Texto extraído:
++++
O Linga-sharira, ou corpo astral, “aura” ambiente, que circula, em auréola, em torno da cabeça, é o último princípio que abandona o corpo e a tua cabeça é feminina. Será o coração viril?” (página 161)
Trata-se, como
está explícito na passagem, de duas almas que tentam conviver no mesmo corpo e
isto não é simbólico. É validado pelo raciocínio de que, se o corpo astral de
característica feminina circula ao redor da cabeça, o corpo astral masculino,
por semelhança, circula ao redor do resto do corpo.
Coelho Neto, como
grande construtor de narrativas que é, não deixa pontas soltas. Uma delas, o
que será feito de Fanny; está lá, leitor; só não vou contar para você o que
acontece. Haveria algo mais que o relato do narrador, que dê ao livro um
fechamento mais verossímil? Claro que há, mas também não o adianto. Sugiro que
você se aventure a ler o livro.
++++
Itens fornecidos:
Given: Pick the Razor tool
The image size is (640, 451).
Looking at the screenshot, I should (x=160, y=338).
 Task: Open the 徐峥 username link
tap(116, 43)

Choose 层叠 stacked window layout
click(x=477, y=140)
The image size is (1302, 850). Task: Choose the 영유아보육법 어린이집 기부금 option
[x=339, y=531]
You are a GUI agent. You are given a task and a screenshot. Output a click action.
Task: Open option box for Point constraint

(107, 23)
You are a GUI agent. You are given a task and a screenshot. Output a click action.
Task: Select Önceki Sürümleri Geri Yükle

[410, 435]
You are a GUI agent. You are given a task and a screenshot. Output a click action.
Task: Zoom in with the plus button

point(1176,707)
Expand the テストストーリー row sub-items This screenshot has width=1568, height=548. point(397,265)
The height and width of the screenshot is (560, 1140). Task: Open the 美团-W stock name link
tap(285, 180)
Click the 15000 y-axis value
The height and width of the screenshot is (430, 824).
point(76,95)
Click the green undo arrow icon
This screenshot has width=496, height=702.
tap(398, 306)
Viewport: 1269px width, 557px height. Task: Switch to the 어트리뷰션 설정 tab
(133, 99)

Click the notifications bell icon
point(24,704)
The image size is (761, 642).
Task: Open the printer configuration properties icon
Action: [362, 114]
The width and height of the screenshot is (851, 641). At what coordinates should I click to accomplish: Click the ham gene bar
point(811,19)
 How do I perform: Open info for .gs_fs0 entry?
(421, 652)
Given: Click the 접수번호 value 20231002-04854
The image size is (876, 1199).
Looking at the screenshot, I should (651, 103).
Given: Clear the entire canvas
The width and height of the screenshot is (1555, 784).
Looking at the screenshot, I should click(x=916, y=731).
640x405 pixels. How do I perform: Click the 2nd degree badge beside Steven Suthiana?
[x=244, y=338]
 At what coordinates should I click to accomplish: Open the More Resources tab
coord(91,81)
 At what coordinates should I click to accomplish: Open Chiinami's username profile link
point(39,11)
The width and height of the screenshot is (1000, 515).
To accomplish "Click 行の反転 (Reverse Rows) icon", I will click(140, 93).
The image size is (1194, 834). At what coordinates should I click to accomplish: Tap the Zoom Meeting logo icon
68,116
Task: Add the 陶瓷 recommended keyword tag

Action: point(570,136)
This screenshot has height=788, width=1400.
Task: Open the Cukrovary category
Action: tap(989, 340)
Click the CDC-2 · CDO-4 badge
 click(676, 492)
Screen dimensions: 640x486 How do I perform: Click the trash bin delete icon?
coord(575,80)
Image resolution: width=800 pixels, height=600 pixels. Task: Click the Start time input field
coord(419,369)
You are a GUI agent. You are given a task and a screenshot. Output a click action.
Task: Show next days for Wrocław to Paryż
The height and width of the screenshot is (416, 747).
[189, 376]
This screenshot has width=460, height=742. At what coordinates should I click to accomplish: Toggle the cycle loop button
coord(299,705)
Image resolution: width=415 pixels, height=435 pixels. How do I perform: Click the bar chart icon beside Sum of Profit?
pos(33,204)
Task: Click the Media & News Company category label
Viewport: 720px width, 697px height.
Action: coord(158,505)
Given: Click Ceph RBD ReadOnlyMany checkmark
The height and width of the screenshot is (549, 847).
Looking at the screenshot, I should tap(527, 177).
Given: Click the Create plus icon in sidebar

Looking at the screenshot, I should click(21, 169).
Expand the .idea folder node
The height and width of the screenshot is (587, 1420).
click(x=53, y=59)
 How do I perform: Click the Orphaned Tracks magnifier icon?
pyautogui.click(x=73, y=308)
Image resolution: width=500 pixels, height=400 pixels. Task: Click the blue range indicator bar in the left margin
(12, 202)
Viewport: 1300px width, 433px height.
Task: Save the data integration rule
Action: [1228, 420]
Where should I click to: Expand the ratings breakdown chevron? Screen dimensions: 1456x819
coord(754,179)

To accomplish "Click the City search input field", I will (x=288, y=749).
++++
Objetivo do exercício: Segundo o texto extraído, qual é o último princípio que abandona o corpo? Os itens constituem um material independente do texto extraído.

Área de resposta: O Linga-sharira, ou corpo astral.